A basic assembler invocation from the command line might look like this:

scala -J-Xmx4g miniasm.Assembler -input myReads.fq -k 47 -minKmers 100

This would read the "default" configuration from config.xml and assemble the reads from myReads.fq with k=47, outputting contigs that are at least 100 kmers long.

In order to perform the same assembly interactively, first a scala console should be launched. We recommend launching this using sbt. First, run sbt in the directory where Friedrich's build.sbt is located:

sbt

Then, type

console

This gives you access to the classes in Friedrich and miniasm, assuming everything compiles fine. You can then initialize a data object as follows:

import miniasm._
Assembler.initData("-input myReads.fq -k 47 -minKmers 100")

Assuming that the object returned by this statement was called res0, the default assembly pipeline may be launched using

Assembler.defaultPipeline(res0)

For smooth interactive use, it is a good idea to be familiar with the Friedrich/miniasm API. A Scaladoc documentation site is available (stable version, unstable version).

THE FRIEDRICH FRAMEWORK

DEVELOPING A FRIEDRICH APPLICATION

General Friedrich classes are located in the friedrich package. In order to make a minimal Friedrich application, it is necessary to extend PhaseData to define a data type that phases will operate on. BasicPhaseData can be used if no data is to be stored (an unlikely scenario).
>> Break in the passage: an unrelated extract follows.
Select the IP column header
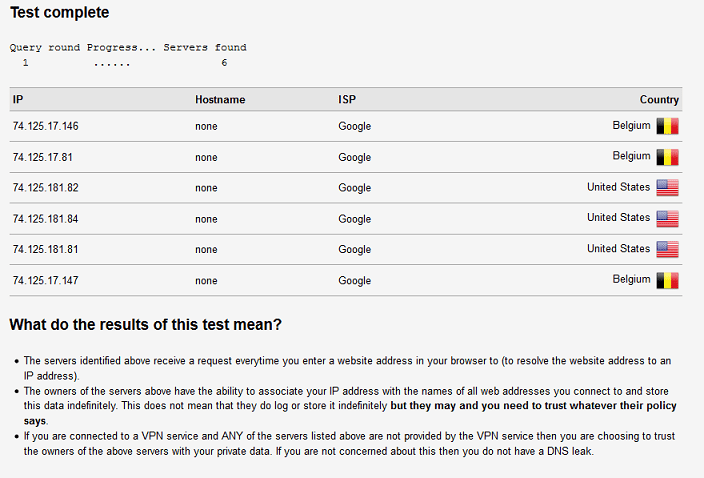The height and width of the screenshot is (478, 704). [18, 99]
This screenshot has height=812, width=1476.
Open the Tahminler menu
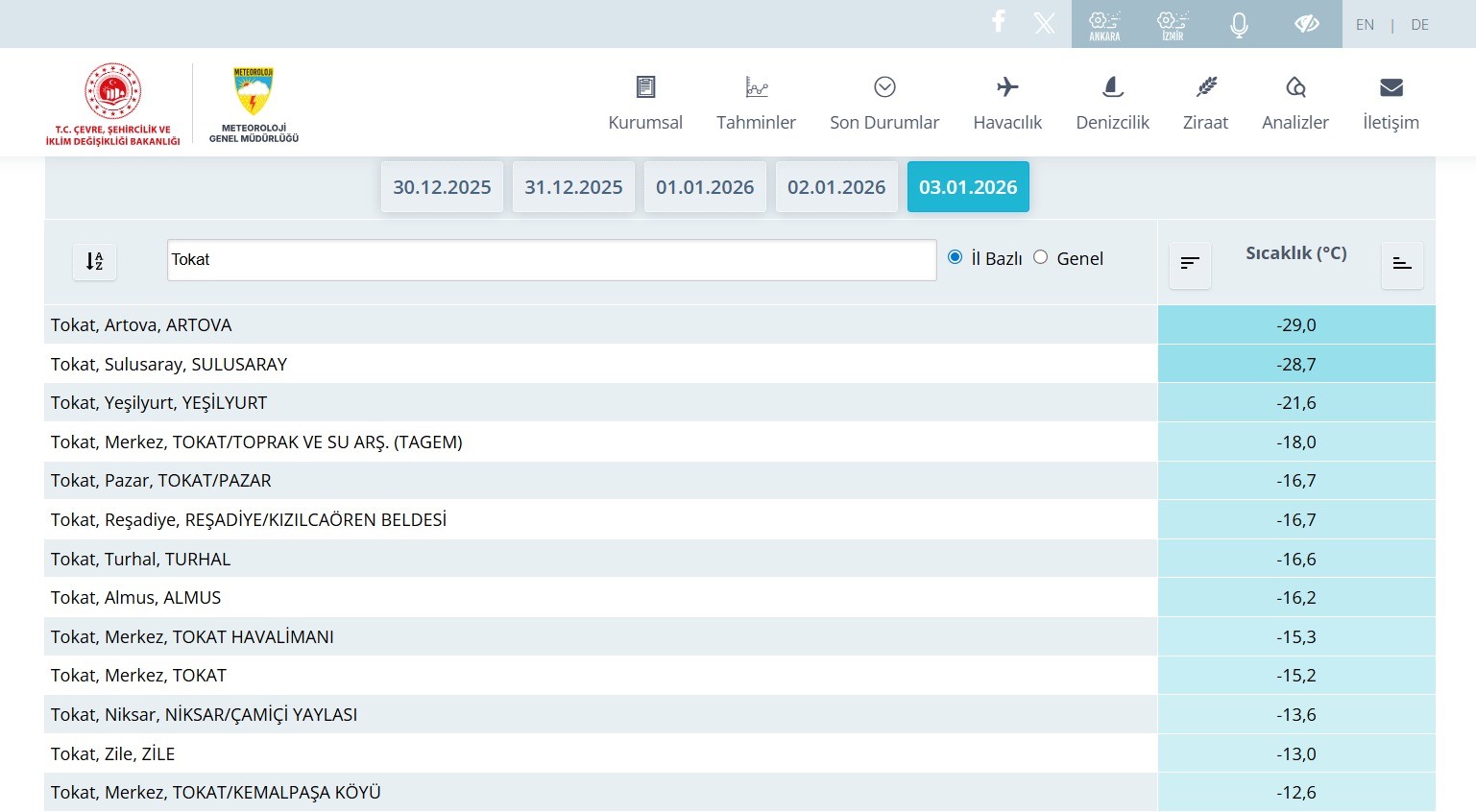pos(756,104)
It is also necessary to define at least one phase that operates on the data type. Phases extend the Phase trait.

ConfigReader can be extended to read configuration files if desired (see miniasm.util.ConfigReader for an example). If no configurability is desired, it is possible to use the BasicConfiguration class as a substitute.

Finally, a main application object should be created, which extends the FriedrichApp trait. The main function in this object can use defaultPipeline() to invoke a default pipeline (which must have been read from a configuration), or a pipeline object can be constructed by using Pipeline.fromPhaseNames and then run by invoking runPipeline on the resulting object.

Please consult the Scaladoc site (stable, unstable) for the details of the API.